▶ **TASK REQUIREMENTS**:
Each record must reappear in the answer exactly as it is written.

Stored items
--------------------

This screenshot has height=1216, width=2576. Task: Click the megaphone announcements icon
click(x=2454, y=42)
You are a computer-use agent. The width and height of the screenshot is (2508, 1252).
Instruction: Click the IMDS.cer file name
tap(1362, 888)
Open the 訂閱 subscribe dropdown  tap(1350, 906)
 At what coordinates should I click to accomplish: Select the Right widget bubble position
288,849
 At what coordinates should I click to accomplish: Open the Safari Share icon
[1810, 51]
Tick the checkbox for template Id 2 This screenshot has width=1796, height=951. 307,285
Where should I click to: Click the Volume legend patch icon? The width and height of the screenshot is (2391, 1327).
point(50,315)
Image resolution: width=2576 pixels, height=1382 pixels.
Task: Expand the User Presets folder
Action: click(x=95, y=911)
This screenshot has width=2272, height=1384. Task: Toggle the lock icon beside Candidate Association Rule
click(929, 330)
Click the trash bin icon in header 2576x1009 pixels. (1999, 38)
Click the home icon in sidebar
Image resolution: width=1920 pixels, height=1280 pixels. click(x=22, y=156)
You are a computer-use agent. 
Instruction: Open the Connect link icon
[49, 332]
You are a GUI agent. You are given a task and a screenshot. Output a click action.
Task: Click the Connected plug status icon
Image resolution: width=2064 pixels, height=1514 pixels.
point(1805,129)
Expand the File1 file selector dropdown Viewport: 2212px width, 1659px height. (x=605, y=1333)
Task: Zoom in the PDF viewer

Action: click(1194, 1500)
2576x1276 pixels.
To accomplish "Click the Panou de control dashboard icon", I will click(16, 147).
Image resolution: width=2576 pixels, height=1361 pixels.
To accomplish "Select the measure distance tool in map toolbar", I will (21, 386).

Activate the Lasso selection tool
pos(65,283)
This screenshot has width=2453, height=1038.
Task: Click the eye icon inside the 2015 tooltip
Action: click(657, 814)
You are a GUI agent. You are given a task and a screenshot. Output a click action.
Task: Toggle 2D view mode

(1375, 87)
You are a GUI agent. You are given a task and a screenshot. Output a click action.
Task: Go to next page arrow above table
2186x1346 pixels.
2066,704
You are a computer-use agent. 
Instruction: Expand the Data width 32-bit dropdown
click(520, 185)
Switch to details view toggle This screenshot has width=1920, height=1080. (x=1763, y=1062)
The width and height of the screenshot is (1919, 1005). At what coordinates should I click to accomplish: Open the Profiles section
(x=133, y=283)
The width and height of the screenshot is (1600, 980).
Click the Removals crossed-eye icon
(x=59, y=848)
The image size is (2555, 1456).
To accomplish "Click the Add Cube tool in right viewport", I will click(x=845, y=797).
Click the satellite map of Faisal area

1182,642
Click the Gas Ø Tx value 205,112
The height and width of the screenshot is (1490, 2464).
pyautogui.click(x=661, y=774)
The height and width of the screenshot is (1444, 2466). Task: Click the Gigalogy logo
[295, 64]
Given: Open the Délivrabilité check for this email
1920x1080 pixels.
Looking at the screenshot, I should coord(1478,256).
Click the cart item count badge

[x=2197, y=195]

--------------------

▶ **ANSWER TO THE EXERCISE**:
This screenshot has height=1216, width=2576. Task: Click the megaphone announcements icon
click(x=2454, y=42)
You are a computer-use agent. The width and height of the screenshot is (2508, 1252).
Instruction: Click the IMDS.cer file name
tap(1362, 888)
Open the 訂閱 subscribe dropdown  tap(1350, 906)
 At what coordinates should I click to accomplish: Select the Right widget bubble position
288,849
 At what coordinates should I click to accomplish: Open the Safari Share icon
[1810, 51]
Tick the checkbox for template Id 2 This screenshot has width=1796, height=951. 307,285
Where should I click to: Click the Volume legend patch icon? The width and height of the screenshot is (2391, 1327).
point(50,315)
Image resolution: width=2576 pixels, height=1382 pixels.
Task: Expand the User Presets folder
Action: click(x=95, y=911)
This screenshot has width=2272, height=1384. Task: Toggle the lock icon beside Candidate Association Rule
click(929, 330)
Click the trash bin icon in header 2576x1009 pixels. (1999, 38)
Click the home icon in sidebar
Image resolution: width=1920 pixels, height=1280 pixels. click(x=22, y=156)
You are a computer-use agent. 
Instruction: Open the Connect link icon
[49, 332]
You are a GUI agent. You are given a task and a screenshot. Output a click action.
Task: Click the Connected plug status icon
Image resolution: width=2064 pixels, height=1514 pixels.
point(1805,129)
Expand the File1 file selector dropdown Viewport: 2212px width, 1659px height. (x=605, y=1333)
Task: Zoom in the PDF viewer

Action: click(1194, 1500)
2576x1276 pixels.
To accomplish "Click the Panou de control dashboard icon", I will click(16, 147).
Image resolution: width=2576 pixels, height=1361 pixels.
To accomplish "Select the measure distance tool in map toolbar", I will (21, 386).

Activate the Lasso selection tool
pos(65,283)
This screenshot has width=2453, height=1038.
Task: Click the eye icon inside the 2015 tooltip
Action: click(657, 814)
You are a GUI agent. You are given a task and a screenshot. Output a click action.
Task: Toggle 2D view mode

(1375, 87)
You are a GUI agent. You are given a task and a screenshot. Output a click action.
Task: Go to next page arrow above table
2186x1346 pixels.
2066,704
You are a computer-use agent. 
Instruction: Expand the Data width 32-bit dropdown
click(520, 185)
Switch to details view toggle This screenshot has width=1920, height=1080. (x=1763, y=1062)
The width and height of the screenshot is (1919, 1005). At what coordinates should I click to accomplish: Open the Profiles section
(x=133, y=283)
The width and height of the screenshot is (1600, 980).
Click the Removals crossed-eye icon
(x=59, y=848)
The image size is (2555, 1456).
To accomplish "Click the Add Cube tool in right viewport", I will click(x=845, y=797).
Click the satellite map of Faisal area

1182,642
Click the Gas Ø Tx value 205,112
The height and width of the screenshot is (1490, 2464).
pyautogui.click(x=661, y=774)
The height and width of the screenshot is (1444, 2466). Task: Click the Gigalogy logo
[295, 64]
Given: Open the Délivrabilité check for this email
1920x1080 pixels.
Looking at the screenshot, I should coord(1478,256).
Click the cart item count badge

[x=2197, y=195]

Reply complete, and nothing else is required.